May 22, 2015 Theatre
By Bronwyn Elsmore, directed by Jennifer Ward-Lealand.
Basement Theatre, Auckland
One of the most affecting moments comes at the beginning. Kerry Warika steps out of the darkness to describe the day her people saw two suns, and the “year we all got sick.” Warika represents one of the 300 Marshall islanders evacuated by the Rainbow Warrior from Rongelap Atoll prior to the ship docking in Auckland. The “snow” that fell on their homeland had devastating effects. This is an element that is danger of getting lost through the passing of years. To many New Zealanders, the attack on the Rainbow Warrior became a symbol of our sovereignty. Which is more outrageous? State-sanctioned terrorism in New Zealand territory, or nuclear testing in the Pacific, by the French and Americans, causing environmental and social disaster for those caught in the radius? Fallout does not let us forget both of the meanings in the show’s title.
A Greenpeace activist calls it “R Dub”. Another reckons it is “the most recognized ship in the world”. “That’s our ship” says Warika’s character. On 10 July 1985, the Rainbow Warrior crew were preparing to lead a protest campaign to Mururoa Atoll against French testing. An activist is interviewed: isn’t it risky to oppose governments? “We oppose policy” he says. Nothing ever happens in New Zealand. The gate was open. As a news report put it at the time, “Rainbow Warrior didn’t go to a warrior’s death; she sank in her sleep just after midnight, tied up at an Auckland wharf.”
Playwright Bronwyn Elsmore wrote the play six years ago. Now it has been picked up by director Jenifer Ward-Lealand and reworked with the company ready to debut for the 30th anniversary of the bombing. Elsmore uses the conventions of verbatim-documentary which gives the production a strong sense of authenticity, though the words and characters are fictionalised. The doco-style is heightened by the use of large moving television monitors that broadcast the grainy colour images of 30-years previous, designed by Jeremy Fern. When they first appear they float and flicker in the darkness it is as if someone has slipped 3D glasses on my head without my noticing. A blue sea pointedly turns into to a red spray. Sean Lynch’s lighting design is always on point, as is Paul McLaney’s strong and incredibly well-utilised score, which washes through the work and ends up doing much of the story’s emotional heavy-lifting, allowing us to connect when the text or acting can’t reach us.

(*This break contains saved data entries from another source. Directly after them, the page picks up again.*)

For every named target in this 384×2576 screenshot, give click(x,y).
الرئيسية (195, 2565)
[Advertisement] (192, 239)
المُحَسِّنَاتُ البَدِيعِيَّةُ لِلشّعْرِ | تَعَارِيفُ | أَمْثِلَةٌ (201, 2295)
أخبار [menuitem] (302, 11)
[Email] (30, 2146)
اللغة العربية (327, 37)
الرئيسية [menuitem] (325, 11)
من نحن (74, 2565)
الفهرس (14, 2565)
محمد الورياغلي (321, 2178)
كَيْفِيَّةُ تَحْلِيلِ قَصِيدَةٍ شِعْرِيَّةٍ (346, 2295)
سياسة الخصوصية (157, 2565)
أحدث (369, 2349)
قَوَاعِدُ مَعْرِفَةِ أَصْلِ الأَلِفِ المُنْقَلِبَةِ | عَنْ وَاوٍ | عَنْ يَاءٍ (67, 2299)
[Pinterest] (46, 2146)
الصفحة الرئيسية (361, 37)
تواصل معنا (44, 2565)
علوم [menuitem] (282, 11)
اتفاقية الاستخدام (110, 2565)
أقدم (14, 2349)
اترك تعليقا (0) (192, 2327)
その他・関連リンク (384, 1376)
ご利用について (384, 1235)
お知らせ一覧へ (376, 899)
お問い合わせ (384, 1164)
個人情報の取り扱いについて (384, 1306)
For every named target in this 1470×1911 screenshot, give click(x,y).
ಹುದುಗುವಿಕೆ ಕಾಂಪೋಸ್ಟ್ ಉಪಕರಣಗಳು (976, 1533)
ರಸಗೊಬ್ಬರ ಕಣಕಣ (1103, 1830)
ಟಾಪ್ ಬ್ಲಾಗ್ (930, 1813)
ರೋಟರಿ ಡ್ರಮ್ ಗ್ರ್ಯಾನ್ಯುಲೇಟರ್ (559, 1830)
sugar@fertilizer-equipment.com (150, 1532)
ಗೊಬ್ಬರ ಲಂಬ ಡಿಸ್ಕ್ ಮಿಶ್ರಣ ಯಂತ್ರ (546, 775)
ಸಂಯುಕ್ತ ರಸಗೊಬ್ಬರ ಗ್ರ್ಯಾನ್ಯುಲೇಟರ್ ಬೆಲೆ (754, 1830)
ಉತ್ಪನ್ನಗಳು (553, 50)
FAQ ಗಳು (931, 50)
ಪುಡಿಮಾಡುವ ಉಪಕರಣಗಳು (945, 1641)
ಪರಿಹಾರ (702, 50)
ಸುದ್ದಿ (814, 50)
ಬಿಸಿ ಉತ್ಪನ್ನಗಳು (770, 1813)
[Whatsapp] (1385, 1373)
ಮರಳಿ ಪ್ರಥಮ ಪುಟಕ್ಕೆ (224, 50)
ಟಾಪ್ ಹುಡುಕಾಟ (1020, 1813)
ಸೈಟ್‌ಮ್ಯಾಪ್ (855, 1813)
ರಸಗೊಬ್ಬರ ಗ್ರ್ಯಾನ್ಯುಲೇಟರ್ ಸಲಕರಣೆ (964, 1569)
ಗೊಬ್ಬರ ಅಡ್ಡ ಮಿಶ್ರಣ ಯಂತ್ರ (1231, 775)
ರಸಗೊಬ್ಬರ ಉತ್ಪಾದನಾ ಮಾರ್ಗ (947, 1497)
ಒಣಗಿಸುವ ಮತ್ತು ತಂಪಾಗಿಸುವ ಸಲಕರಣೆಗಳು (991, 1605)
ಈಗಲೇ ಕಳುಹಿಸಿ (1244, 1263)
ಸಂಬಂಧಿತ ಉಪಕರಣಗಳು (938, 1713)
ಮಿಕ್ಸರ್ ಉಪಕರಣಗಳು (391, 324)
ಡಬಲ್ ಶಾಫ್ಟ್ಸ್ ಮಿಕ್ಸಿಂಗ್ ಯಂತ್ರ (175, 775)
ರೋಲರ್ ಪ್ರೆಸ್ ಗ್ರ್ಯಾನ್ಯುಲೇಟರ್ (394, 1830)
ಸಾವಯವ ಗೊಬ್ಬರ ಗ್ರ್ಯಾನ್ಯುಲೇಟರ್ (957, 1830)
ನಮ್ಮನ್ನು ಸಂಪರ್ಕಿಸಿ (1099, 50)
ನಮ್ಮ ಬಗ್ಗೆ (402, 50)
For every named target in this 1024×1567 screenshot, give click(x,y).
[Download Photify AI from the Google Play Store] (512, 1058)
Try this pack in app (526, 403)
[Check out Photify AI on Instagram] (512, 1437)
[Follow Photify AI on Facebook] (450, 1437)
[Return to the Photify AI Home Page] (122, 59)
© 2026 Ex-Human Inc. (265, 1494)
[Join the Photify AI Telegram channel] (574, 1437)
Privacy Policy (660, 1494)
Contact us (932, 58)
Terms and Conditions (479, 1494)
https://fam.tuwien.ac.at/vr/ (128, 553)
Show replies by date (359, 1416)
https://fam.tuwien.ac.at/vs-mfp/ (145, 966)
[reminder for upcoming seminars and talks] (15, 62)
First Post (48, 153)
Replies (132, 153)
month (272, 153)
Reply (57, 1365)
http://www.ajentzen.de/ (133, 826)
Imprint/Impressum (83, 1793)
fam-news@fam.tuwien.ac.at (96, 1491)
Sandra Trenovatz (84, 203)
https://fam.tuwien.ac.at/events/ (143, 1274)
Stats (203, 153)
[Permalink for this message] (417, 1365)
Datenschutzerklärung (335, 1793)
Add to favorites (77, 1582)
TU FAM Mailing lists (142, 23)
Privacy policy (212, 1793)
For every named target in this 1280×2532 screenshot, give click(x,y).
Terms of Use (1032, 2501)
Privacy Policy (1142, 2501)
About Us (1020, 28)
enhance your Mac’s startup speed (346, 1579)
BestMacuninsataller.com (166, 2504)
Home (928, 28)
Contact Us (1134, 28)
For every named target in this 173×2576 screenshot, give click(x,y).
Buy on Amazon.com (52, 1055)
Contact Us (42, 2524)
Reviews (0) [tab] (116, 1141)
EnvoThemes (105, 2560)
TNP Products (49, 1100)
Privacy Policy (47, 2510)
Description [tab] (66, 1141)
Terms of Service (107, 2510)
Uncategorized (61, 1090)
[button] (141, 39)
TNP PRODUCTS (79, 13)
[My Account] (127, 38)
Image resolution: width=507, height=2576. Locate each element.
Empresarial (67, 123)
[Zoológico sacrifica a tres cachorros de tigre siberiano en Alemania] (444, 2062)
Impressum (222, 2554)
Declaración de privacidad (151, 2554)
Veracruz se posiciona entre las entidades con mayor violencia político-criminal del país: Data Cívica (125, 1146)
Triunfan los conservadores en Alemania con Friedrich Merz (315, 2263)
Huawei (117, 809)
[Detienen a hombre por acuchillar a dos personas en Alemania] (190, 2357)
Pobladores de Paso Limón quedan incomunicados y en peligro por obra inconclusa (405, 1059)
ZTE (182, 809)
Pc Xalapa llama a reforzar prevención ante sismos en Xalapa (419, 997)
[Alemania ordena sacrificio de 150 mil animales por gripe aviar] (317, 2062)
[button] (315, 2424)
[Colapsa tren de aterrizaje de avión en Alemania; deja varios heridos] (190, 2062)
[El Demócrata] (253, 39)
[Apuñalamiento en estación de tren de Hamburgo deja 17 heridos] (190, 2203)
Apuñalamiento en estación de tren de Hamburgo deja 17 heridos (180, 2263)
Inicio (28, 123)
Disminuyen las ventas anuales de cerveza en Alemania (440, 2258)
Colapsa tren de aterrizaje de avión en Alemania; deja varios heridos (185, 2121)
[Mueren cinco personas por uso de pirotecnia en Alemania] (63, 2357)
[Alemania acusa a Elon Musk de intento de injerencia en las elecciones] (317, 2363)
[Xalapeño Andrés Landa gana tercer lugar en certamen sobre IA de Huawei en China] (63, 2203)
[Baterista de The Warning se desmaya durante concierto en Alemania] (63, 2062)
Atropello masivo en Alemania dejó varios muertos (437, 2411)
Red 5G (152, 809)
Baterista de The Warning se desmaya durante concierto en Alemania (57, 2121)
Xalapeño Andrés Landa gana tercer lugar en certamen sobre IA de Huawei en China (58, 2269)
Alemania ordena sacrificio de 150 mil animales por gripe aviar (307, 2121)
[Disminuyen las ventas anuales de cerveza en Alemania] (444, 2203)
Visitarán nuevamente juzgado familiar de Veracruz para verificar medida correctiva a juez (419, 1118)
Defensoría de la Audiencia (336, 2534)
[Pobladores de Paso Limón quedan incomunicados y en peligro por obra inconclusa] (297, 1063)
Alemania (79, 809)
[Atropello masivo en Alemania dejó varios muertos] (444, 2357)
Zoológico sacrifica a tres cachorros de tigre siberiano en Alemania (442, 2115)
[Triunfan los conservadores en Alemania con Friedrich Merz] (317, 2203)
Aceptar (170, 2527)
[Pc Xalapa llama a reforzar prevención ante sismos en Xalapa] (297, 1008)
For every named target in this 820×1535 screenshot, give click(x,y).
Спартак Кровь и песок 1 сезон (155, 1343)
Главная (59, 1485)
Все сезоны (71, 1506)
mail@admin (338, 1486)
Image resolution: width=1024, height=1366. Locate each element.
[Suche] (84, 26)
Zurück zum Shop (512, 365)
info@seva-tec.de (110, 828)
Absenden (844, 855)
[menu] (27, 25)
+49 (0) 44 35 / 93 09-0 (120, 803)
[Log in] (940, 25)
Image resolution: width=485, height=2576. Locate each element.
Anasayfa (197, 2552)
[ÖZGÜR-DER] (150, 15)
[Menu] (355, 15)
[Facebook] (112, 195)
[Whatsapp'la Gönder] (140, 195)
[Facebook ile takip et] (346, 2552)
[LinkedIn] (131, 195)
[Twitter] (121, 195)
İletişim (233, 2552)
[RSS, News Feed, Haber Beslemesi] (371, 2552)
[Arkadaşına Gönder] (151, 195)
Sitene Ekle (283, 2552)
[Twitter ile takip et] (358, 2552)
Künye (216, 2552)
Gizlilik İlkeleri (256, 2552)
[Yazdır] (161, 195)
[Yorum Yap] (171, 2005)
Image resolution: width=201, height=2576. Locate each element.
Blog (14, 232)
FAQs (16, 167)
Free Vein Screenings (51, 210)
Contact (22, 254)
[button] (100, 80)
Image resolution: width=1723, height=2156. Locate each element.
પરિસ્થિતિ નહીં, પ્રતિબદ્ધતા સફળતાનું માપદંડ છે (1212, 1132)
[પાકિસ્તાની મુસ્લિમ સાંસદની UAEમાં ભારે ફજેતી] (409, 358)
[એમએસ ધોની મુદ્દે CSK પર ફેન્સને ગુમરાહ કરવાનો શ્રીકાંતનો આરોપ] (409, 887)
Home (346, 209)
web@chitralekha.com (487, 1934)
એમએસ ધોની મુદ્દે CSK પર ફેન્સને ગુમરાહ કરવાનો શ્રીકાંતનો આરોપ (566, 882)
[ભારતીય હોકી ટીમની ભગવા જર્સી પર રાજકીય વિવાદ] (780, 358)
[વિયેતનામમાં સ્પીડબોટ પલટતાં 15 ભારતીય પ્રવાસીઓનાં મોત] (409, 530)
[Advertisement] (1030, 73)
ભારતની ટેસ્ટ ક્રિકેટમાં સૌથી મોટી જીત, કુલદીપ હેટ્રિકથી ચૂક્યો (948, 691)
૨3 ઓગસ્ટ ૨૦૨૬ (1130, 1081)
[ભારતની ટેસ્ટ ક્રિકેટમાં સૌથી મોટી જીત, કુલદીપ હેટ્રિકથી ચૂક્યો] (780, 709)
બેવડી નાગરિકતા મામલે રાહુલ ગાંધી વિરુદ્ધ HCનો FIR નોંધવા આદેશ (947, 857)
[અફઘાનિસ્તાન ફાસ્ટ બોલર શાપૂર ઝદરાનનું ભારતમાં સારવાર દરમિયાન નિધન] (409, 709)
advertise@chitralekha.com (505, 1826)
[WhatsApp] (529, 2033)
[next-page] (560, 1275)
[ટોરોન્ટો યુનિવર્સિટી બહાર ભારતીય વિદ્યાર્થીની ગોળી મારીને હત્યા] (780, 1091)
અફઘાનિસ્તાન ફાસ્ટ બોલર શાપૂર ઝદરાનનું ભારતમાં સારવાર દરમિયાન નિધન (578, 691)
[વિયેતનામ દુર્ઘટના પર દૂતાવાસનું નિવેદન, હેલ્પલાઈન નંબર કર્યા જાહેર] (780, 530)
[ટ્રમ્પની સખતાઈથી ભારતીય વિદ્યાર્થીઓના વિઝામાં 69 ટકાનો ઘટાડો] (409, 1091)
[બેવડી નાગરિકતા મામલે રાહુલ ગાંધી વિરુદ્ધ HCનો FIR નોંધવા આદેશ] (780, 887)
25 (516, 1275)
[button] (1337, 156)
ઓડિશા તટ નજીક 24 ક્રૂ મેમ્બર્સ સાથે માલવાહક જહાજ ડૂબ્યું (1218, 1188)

We are given broad sketches of figures: the Greenpeace activist, the crusading journalist, a Kiwi in Paris, the policeman on the case. Fasitua Amosa is particularly versatile and energised by the material, and Luanne Gordon is very effective personalising the response to the attack. Kerry Warkia and Toby Leach are susceptible to the talking head syndrome, their bodies strangely lifeless from the neck down, though they come to life when they have comic stereotypes to play.
The attack arrives quickly in the narrative, and causes many in the audience to jump. Ward-Lealand drives the pace through the immediate reactions, but then the play slows down to just a few knots. The focus turns to an overly extended sequence where the whole of New Zealand takes up the role of amateur detective, as a range of kiwis come forward with information on the movements of the French agents around New Zealand. There stories are all variations on a “weren’t those Frenchies acting strangely” theme, and it drags on far after the point has been made. Not only do we lose momentum, but with the actors playing comic caricatures, we begin to lose the play’s core of truth too.
Elsmore notes that the New Zealand theatre has not previously told the Rainbow Warrior story: “such a highly dramatic event and story demands such a production”. This is true, but this production does not demand why this telling should be a stage drama. Other than means of access and production, Fallout does nothing that could not be told just as effectively on screen.
Is this the right way to remember the Rainbow Warrior? As a neat little package tied up with string? The form works to position the event as something that happened, rather than allow us to feel it as something happening in the moment. The documentary conventions push against immediacy. The characters have a ready-made narrative as to what to say about the event: “we grew up”, “lost our innocence”, “it united us”. This has its place. But what we don’t have is that moment before history, before New Zealand had agreed what the meaning was to be.
There is no faulting the worth of this production. Fallout marks The Basement’s roll out of its school’s programme to link productions with high school students, and this demographic will make up much of this show’s audience. This is an outstanding outcome, helping younger generations gain a better understanding of this story.
Fallout is more than adequate as an education tool and memorial. In marking such a shattering event in this country’s history, it more than achieves its mission. But as a drama for the stage, it left me wanting more.